Task goal — Reproduce the material below in full, substituting "Display area" for every occurrence of "Viewport" and leaving everything else unchanged.

Data in this exercise —

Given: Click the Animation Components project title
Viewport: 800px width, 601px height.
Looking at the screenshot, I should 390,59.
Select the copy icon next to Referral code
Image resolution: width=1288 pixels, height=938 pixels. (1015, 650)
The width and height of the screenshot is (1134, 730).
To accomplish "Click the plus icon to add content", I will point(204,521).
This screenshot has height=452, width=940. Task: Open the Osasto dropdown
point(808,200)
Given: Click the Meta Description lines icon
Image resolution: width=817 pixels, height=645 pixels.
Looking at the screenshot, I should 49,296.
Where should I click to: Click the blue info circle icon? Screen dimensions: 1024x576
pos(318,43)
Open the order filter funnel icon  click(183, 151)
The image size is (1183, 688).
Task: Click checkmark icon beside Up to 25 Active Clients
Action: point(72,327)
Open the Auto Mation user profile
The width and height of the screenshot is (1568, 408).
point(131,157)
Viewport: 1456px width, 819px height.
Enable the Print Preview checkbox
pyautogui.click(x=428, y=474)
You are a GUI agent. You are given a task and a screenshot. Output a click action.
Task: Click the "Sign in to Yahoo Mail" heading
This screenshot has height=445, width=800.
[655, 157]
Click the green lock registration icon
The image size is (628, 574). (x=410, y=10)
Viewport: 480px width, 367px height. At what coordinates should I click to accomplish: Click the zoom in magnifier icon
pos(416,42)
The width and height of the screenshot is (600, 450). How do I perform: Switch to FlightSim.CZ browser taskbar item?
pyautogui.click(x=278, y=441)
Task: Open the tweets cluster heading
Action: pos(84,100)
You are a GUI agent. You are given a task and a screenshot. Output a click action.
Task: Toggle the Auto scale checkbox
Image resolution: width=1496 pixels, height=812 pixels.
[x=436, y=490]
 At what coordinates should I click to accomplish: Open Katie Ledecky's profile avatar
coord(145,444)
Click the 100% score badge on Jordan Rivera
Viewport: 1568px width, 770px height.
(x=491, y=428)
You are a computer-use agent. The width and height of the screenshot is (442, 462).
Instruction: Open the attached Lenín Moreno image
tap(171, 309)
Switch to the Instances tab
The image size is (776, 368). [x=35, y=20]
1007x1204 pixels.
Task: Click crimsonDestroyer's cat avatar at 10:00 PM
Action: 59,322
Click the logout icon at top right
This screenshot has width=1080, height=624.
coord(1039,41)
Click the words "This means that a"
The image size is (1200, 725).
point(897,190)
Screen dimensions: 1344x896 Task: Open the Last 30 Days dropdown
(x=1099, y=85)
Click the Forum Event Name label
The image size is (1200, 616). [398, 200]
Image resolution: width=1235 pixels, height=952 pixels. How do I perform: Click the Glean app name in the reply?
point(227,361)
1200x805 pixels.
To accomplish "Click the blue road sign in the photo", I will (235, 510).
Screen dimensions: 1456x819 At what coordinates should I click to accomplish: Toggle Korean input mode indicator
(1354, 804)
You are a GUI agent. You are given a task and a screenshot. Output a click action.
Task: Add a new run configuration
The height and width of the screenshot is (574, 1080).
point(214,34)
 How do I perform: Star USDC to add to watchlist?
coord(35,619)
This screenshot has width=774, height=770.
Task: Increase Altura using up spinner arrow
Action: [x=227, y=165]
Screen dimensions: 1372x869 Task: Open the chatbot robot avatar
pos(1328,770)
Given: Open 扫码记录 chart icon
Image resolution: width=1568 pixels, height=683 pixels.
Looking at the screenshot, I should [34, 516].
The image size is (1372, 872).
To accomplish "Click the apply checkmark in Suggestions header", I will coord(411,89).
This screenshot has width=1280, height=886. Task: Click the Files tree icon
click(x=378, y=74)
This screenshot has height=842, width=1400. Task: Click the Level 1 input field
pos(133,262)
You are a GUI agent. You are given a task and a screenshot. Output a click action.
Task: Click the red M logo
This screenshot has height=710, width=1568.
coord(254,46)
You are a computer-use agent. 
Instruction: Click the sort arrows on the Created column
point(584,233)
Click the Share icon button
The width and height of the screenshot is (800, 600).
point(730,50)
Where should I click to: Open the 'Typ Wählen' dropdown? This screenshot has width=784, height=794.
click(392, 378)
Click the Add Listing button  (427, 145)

The output —
Given: Click the Animation Components project title
Display area: 800px width, 601px height.
Looking at the screenshot, I should 390,59.
Select the copy icon next to Referral code
Image resolution: width=1288 pixels, height=938 pixels. (1015, 650)
The width and height of the screenshot is (1134, 730).
To accomplish "Click the plus icon to add content", I will point(204,521).
This screenshot has height=452, width=940. Task: Open the Osasto dropdown
point(808,200)
Given: Click the Meta Description lines icon
Image resolution: width=817 pixels, height=645 pixels.
Looking at the screenshot, I should 49,296.
Where should I click to: Click the blue info circle icon? Screen dimensions: 1024x576
pos(318,43)
Open the order filter funnel icon  click(183, 151)
The image size is (1183, 688).
Task: Click checkmark icon beside Up to 25 Active Clients
Action: point(72,327)
Open the Auto Mation user profile
The width and height of the screenshot is (1568, 408).
point(131,157)
Display area: 1456px width, 819px height.
Enable the Print Preview checkbox
pyautogui.click(x=428, y=474)
You are a GUI agent. You are given a task and a screenshot. Output a click action.
Task: Click the "Sign in to Yahoo Mail" heading
This screenshot has height=445, width=800.
[655, 157]
Click the green lock registration icon
The image size is (628, 574). (x=410, y=10)
Display area: 480px width, 367px height. At what coordinates should I click to accomplish: Click the zoom in magnifier icon
pos(416,42)
The width and height of the screenshot is (600, 450). How do I perform: Switch to FlightSim.CZ browser taskbar item?
pyautogui.click(x=278, y=441)
Task: Open the tweets cluster heading
Action: pos(84,100)
You are a GUI agent. You are given a task and a screenshot. Output a click action.
Task: Toggle the Auto scale checkbox
Image resolution: width=1496 pixels, height=812 pixels.
[x=436, y=490]
 At what coordinates should I click to accomplish: Open Katie Ledecky's profile avatar
coord(145,444)
Click the 100% score badge on Jordan Rivera
Display area: 1568px width, 770px height.
(x=491, y=428)
You are a computer-use agent. The width and height of the screenshot is (442, 462).
Instruction: Open the attached Lenín Moreno image
tap(171, 309)
Switch to the Instances tab
The image size is (776, 368). [x=35, y=20]
1007x1204 pixels.
Task: Click crimsonDestroyer's cat avatar at 10:00 PM
Action: 59,322
Click the logout icon at top right
This screenshot has width=1080, height=624.
coord(1039,41)
Click the words "This means that a"
The image size is (1200, 725).
point(897,190)
Screen dimensions: 1344x896 Task: Open the Last 30 Days dropdown
(x=1099, y=85)
Click the Forum Event Name label
The image size is (1200, 616). [398, 200]
Image resolution: width=1235 pixels, height=952 pixels. How do I perform: Click the Glean app name in the reply?
point(227,361)
1200x805 pixels.
To accomplish "Click the blue road sign in the photo", I will (235, 510).
Screen dimensions: 1456x819 At what coordinates should I click to accomplish: Toggle Korean input mode indicator
(1354, 804)
You are a GUI agent. You are given a task and a screenshot. Output a click action.
Task: Add a new run configuration
The height and width of the screenshot is (574, 1080).
point(214,34)
 How do I perform: Star USDC to add to watchlist?
coord(35,619)
This screenshot has width=774, height=770.
Task: Increase Altura using up spinner arrow
Action: [x=227, y=165]
Screen dimensions: 1372x869 Task: Open the chatbot robot avatar
pos(1328,770)
Given: Open 扫码记录 chart icon
Image resolution: width=1568 pixels, height=683 pixels.
Looking at the screenshot, I should [34, 516].
The image size is (1372, 872).
To accomplish "Click the apply checkmark in Suggestions header", I will coord(411,89).
This screenshot has width=1280, height=886. Task: Click the Files tree icon
click(x=378, y=74)
This screenshot has height=842, width=1400. Task: Click the Level 1 input field
pos(133,262)
You are a GUI agent. You are given a task and a screenshot. Output a click action.
Task: Click the red M logo
This screenshot has height=710, width=1568.
coord(254,46)
You are a computer-use agent. 
Instruction: Click the sort arrows on the Created column
point(584,233)
Click the Share icon button
The width and height of the screenshot is (800, 600).
point(730,50)
Where should I click to: Open the 'Typ Wählen' dropdown? This screenshot has width=784, height=794.
click(392, 378)
Click the Add Listing button  (427, 145)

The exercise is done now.